Living with long work hours, a sedentary desk job, and the low-grade health issues many women in their forties quietly manage, Ananya had learned not to panic at every physical discomfort. She had previously visited doctors for back pain, migraines, and bouts of vertigo, often reassured that stress or posture was to blame. “So when I woke up with chest pain, my first instinct wasn’t fear,” she says. “It was confusion.”
That confusion quickly turned into concern when the pain intensified. “It felt deep, central, and sharp,” she explains. “There was sweating, and pain moving down my left arm. That’s when it stopped feeling like acidity or anxiety.”
Her sudden cry woke her husband, who rushed her to a nearby hospital’s emergency department. By the time she arrived, doctors noted that her heart rate had spiked dramatically and her blood pressure was dangerously high. Given her symptoms and age, the medical team proceeded as they would in any suspected cardiac emergency.
“I remember them saying they couldn’t take chances,” Ananya says. “They didn’t know what it was, and neither did I.”
Initial tests, including ECGs and cardiac monitoring, began immediately. She was given sedatives to stabilise her vitals and medication to manage the pain. Yet for several hours, there was no definitive explanation. It was only later in the morning, after a senior physician reviewed her case and test results, that the diagnosis became clear, a severe acid reflux episode that had triggered symptoms closely resembling a heart attack.
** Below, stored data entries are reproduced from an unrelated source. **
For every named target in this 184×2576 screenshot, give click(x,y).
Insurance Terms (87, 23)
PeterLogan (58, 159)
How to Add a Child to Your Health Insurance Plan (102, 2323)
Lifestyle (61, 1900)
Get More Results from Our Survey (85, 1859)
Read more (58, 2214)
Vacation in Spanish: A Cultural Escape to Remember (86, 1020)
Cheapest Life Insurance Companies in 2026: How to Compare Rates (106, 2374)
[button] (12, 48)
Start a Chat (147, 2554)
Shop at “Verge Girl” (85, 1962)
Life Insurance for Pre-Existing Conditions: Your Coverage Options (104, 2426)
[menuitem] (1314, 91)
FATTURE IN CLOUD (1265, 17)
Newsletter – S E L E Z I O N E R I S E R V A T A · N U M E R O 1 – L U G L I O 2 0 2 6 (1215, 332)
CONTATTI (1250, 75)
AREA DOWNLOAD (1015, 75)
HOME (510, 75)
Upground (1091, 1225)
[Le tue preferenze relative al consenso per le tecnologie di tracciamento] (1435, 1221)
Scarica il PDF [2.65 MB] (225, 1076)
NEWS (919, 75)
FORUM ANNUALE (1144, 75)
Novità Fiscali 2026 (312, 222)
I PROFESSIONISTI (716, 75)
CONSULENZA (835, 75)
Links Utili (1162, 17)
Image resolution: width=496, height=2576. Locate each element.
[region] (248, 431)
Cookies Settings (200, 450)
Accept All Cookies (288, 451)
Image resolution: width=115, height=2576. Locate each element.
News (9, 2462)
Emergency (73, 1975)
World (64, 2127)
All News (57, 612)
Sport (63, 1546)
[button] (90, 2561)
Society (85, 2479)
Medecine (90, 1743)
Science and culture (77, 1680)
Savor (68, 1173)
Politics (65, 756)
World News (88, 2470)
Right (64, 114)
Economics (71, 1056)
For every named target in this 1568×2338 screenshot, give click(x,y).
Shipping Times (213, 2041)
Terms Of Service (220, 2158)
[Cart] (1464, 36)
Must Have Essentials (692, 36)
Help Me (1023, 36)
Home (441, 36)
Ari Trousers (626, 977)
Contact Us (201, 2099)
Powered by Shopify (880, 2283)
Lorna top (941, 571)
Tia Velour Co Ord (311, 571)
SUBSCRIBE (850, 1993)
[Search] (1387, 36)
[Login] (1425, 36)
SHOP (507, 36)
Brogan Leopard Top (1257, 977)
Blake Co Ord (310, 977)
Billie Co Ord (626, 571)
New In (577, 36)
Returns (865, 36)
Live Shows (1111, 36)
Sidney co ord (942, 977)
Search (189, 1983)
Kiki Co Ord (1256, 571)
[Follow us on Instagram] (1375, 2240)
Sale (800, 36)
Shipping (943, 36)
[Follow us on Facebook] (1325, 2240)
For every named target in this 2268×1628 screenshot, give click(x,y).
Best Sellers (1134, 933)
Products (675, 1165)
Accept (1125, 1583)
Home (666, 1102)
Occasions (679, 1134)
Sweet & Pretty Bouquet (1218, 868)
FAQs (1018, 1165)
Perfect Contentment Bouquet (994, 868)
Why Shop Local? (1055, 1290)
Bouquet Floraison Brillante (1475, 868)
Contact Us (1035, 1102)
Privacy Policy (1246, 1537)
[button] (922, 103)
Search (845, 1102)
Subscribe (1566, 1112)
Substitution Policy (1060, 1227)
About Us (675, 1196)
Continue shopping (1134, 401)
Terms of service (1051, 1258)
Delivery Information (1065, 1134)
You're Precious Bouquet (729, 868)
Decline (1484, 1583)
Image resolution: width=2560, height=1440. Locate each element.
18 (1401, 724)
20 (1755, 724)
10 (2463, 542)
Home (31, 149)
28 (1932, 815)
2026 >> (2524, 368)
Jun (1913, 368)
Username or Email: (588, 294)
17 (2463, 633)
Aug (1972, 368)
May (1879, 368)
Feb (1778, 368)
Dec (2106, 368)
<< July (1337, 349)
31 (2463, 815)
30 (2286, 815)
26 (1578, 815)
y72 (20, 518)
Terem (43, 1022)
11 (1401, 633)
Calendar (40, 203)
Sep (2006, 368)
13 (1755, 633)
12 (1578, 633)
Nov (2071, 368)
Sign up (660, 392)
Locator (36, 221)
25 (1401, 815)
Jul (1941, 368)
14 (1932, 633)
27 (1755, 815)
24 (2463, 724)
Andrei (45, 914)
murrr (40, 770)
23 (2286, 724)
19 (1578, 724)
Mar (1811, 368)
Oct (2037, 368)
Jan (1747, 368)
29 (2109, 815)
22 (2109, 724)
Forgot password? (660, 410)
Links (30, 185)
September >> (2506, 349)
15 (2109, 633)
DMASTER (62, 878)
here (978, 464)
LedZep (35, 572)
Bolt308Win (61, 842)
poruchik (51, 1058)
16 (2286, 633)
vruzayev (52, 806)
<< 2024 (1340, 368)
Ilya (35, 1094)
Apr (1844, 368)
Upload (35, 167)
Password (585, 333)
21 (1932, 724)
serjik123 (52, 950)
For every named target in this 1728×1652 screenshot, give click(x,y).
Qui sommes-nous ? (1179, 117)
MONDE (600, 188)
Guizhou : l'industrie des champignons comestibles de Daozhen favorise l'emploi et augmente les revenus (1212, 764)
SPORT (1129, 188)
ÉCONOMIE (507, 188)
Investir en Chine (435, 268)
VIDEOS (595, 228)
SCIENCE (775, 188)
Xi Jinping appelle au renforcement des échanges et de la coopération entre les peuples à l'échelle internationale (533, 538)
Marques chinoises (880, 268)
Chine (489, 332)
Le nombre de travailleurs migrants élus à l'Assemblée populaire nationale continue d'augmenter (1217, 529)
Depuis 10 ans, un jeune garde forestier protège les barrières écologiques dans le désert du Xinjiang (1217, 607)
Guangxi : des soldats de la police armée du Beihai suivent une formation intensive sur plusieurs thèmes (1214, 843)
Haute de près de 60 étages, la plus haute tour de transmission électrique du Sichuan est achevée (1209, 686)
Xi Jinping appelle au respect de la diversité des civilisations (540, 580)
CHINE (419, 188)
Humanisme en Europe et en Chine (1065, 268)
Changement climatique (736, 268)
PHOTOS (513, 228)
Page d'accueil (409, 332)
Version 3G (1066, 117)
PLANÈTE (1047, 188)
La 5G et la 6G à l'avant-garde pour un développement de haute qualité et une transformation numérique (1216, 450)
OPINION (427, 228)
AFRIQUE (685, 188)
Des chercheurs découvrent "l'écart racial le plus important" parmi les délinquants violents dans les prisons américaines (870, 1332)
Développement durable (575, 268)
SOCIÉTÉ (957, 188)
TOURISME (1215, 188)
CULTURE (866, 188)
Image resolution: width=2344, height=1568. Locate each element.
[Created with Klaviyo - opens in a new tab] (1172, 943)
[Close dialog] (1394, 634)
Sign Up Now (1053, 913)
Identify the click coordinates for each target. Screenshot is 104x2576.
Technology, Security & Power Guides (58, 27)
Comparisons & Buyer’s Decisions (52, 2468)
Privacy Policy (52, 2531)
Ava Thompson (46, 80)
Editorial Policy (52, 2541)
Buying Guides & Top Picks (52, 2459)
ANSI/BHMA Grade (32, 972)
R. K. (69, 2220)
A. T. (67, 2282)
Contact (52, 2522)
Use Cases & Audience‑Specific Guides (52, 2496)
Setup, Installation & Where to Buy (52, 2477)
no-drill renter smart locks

Recent global health analyses indicate that women are more likely than men to experience atypical heart attack symptoms and are also more likely to be misdiagnosed during initial medical evaluation. Studies published in the past year have reiterated that women often delay seeking care, attributing symptoms to acidity, fatigue, or anxiety sometimes with fatal consequences.
At the same time, data also shows that a significant proportion of women admitted for suspected cardiac events are ultimately diagnosed with non-cardiac conditions, including GERD. This dual reality places women in a uniquely vulnerable position– ignore the pain, and risk missing a heart attack; react quickly, and face uncertainty, testing, and fear.
“I kept thinking, what if I had ignored it?” Ananya says. “Even though it turned out not to be my heart, I don’t regret going to the hospital.” Ananya remained under observation for two days. Once treated appropriately for acid reflux, her symptoms gradually subsided. Doctors confirmed that a cardiac stress test was unnecessary, given the clarity of the diagnosis and normal heart findings.
By the time she was discharged, the physical pain had eased but the experience left a lasting impact. Doctors advised lifestyle modifications, stricter management of acidity, and regular monitoring of blood pressure. More importantly, they emphasised awareness not fear.